Behavior based reliability and the second failure
One of the many services our production equipment will perform for us, if we let it, is self-scheduling maintenance. If we fail to pay adequate attention to operating conditions of our equipment the equipment will notify us of the need for repairs. These repairs and production losses will cost something like five times what planned maintenance would have, and the notification will come with zero advance warning, but otherwise the service is free of charge.
Sometimes run-to-failure is a good policy, but not for most equipment. If the failing asset is at all important, as much planning goes into backup capacity and procedures as would be required to provide PM or PdM support for failure prevention.
The behavioral issue here is that for any piece of equipment to run to failure, one or more humans have to allow it. Equipment failures are normally signals that two failures have occurred: The equipment failure is, of course, one. The other, which normally occurs first, is the failure of the organization to predict and prevent the equipment failure.
There generally aren’t very many types of behavioral failure, and the types that do exist are pretty understandable. In some cases top management may have elected to “save” money on reliability support. Sometimes the preventive or predictive maintenance tools that are needed haven't yet been developed and put into place. It may be that operators have observed the developing failure and failed to respond, due either to lack of ownership or lack of training. It is often true that a work order to prevent the equipment failure is in the system, waiting to achieve the priority it needs to be carried out. In this case resources or priorities are mismatched to the needs of the plant.
Behavioral issues and omissions are not difficult to identify. An RCA approach based on “the five whys” will usually be enough to help a team determine what kind of organizational behavior led to the failure. Once that determination is made, it isn't hard to figure out what kind of equipment monitoring, operator training, maintenance scheduling, or other correction will be required to prevent a recurrence of the failure. As long as management does not allow the RCA to degenerate into a "blame game," good, actionable information will come from the reviews.
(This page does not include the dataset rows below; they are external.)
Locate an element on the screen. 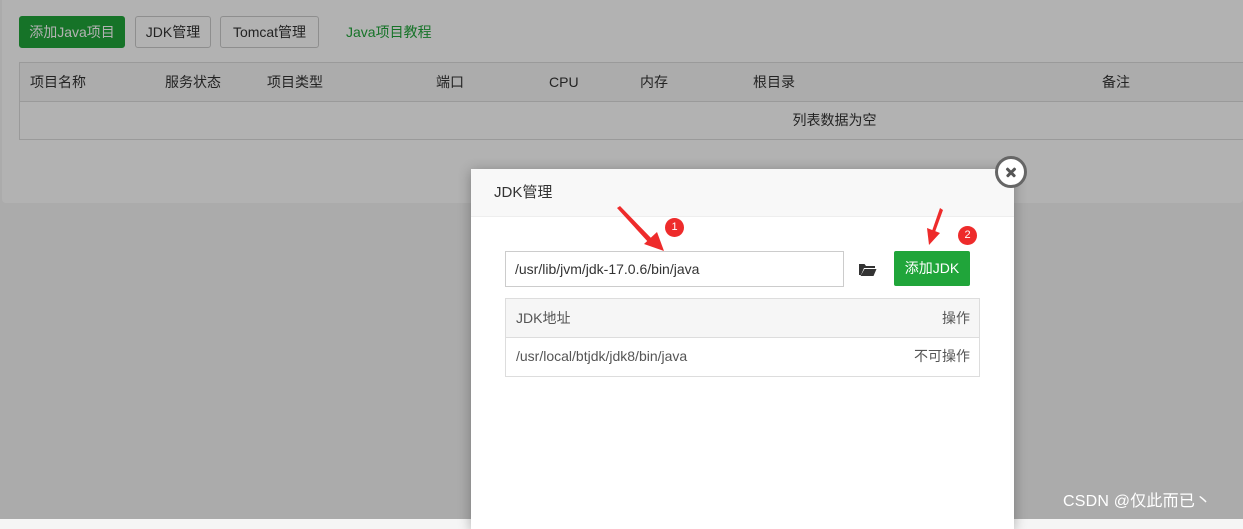 Image resolution: width=1243 pixels, height=529 pixels. close-icon is located at coordinates (1011, 172).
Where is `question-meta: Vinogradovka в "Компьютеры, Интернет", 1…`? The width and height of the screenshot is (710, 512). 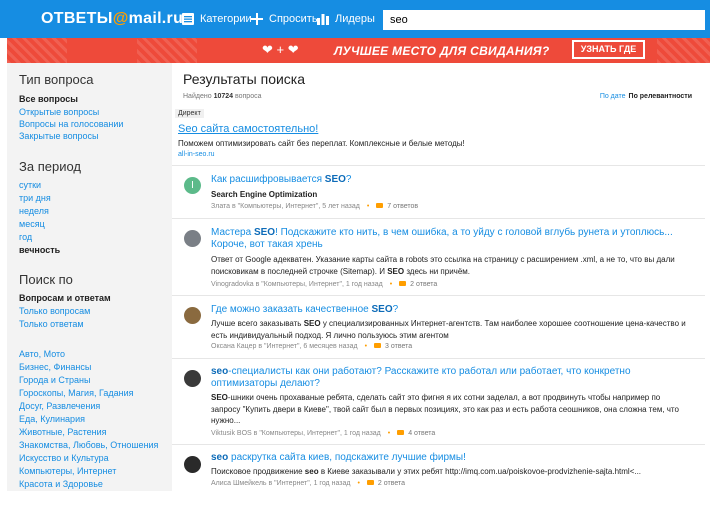 question-meta: Vinogradovka в "Компьютеры, Интернет", 1… is located at coordinates (324, 284).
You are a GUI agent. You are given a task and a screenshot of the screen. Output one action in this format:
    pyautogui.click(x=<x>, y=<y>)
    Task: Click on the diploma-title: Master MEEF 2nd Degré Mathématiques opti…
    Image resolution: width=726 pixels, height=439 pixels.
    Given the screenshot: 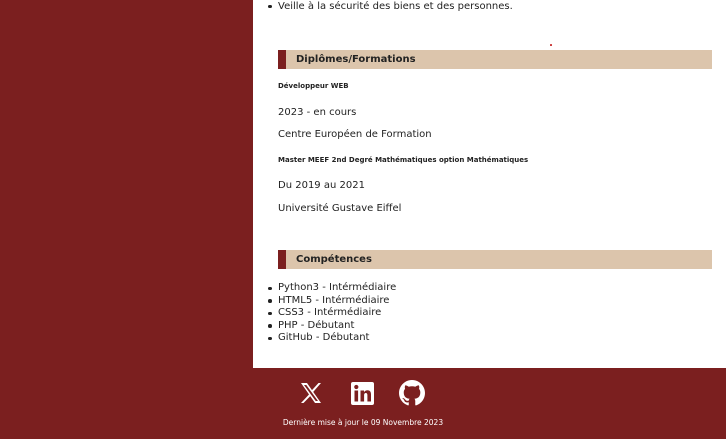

If every emergency work order is subject to an "equipment failure" RCA to identify technical causes and an "organization failure" RCA to spot behavioral causes, prevention will become feasible. The terms "equipment failure" and "organization failure" are keys to the process, because the acknowledgement and correction of the behavioral issues is essential.
All this assumes that the amount of emergency work in the plant is tracked and reported to the organization. If it isn't, then management should start with an RCA to find out "Why don’t we understand the causes of surprise failures that cost several times what they should to fix?" Note that the blame game must be avoided here as well. The first question shouldn’t begin "Who doesn’t care enough to find out . . .?" That might be a good question to ask yourself, though.
Please remember – self-scheduling maintenance is a luxury none of us can afford. The "Amen!" you just heard came from your customers.